Lehrhaus Judaica based in Berkeley, CA offers some of its classes online. Click this link to see the current list of courses on the Hebrew Language, Introduction to Judaism, Jewish texts, and other topics. (Full disclosure: I teach one of their online courses and am on the board of LJ.)

I hope that whatever your situation, and whether it is a short-term challenge or a long-term situation, you can find a way to connect Jewishly. Certainly I appreciate your readership and look forward to conversation in the comments on this blog!

Reform Jews Outside the USA?

World Union for Progressive Judaism logo

  • Maybe you’re planning a trip to Europe or Latin America.
  • Maybe your company is moving you to Australia for a year.
  • Maybe you’re a student looking at a year of study abroad.
  • Maybe you live outside North America and want to find a progressive Jewish congregation.
  • Or maybe you’re interested in supporting the growth of progressive Judaism worldwide.

Any of these are good reasons to get acquainted with a wonderful resource, the World Union for Progressive Judaism.
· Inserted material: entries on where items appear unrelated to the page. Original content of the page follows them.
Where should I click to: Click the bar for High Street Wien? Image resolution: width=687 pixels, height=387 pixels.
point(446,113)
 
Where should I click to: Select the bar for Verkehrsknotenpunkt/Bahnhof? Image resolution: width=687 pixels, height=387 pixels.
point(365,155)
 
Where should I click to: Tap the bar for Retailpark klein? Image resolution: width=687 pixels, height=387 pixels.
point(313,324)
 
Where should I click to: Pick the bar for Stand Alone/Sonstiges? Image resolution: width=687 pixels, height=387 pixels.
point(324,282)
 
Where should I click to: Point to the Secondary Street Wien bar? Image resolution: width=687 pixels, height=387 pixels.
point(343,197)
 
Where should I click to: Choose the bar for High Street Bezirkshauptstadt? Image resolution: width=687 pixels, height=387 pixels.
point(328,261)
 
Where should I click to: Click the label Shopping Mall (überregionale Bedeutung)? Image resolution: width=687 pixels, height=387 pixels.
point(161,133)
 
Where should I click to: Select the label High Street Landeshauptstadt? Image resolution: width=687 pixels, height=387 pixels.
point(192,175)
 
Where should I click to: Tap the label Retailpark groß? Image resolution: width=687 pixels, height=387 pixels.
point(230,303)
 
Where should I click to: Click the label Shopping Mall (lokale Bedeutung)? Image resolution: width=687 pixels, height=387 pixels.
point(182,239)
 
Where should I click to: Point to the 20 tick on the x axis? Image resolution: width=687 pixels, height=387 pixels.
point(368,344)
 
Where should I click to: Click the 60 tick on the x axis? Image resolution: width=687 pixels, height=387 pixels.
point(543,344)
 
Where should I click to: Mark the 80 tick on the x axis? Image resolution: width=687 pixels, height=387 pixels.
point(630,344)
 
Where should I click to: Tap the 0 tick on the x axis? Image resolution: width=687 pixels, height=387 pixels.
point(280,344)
The WUPJ has member congregations in more than 45 countries, congregations from Progressive, Liberal, Reform and Reconstructionist traditions. It also has a congregational directory on its website with contact information and website addresses for many progressive synagogues around the world. In other words, you can use the WUPJ website to find a congregational “home away from home” if you are a Reform or Reconstructionist Jew from North America.
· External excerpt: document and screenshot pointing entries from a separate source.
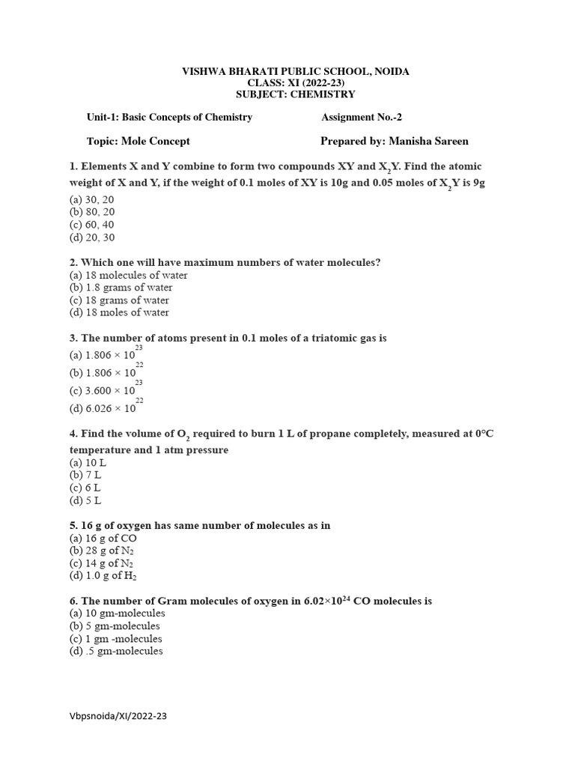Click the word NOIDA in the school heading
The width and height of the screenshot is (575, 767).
(x=390, y=71)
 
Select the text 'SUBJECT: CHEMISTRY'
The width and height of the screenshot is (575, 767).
(x=296, y=94)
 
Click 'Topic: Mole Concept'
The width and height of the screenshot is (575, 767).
(x=139, y=141)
Why get in touch with a congregation when you are overseas? It is a wonderful way to transcend the boundaries of being a foreigner or a tourist. Years ago, I visited London for about a week. Knowing I would be there over Shabbat, I looked on the WUPJ website and read up on the congregations in London. I called the Liberal Jewish Synagogue to inquire about Shabbat services. Long story short, Shabbat morning I joined them for a wonderful service and kiddush. I met some lovely people and the Jewish world expanded for me that day. For the morning, I was less of a foreigner, because I was with fellow Jews.

It’s important to contact congregations ahead of time, because they may have security requirements for visitors. Unfortunately anti-Semitism is on the rise in many parts of the world, so congregations may need advance warning, to be sure that prospective visitors are friendly.

If you are going to visit Israel, you should know about the Israel Movement for Reform and Progressive Judaism. The IMPJ has over 30 member congregations around Israel as well as a growing network of schools, educational and community centers. Israeli Reform congregations welcome visitors – again, it helps to give some advance notice. As with the WUPJ, there is a directory of congregations on the website.

For North Americans, visiting progressive congregations away from home can offer both a sense of familiarity and some surprises. For instance, we are accustomed to at least some of the service being in the vernacular. In the US and much of Canada that means English. However, in the Netherlands, the vernacular is Dutch. In Russia, it’s Russian. And in Israel, the entire service is in Hebrew, because the language of everyday life is Hebrew!

Lastly, perhaps you are not planning to travel, but you are looking for a way to support liberal egalitarian Judaism in the world as part of your tzedakah budget. The WUPJ and IMPJ websites are a great place to begin your research for a good match.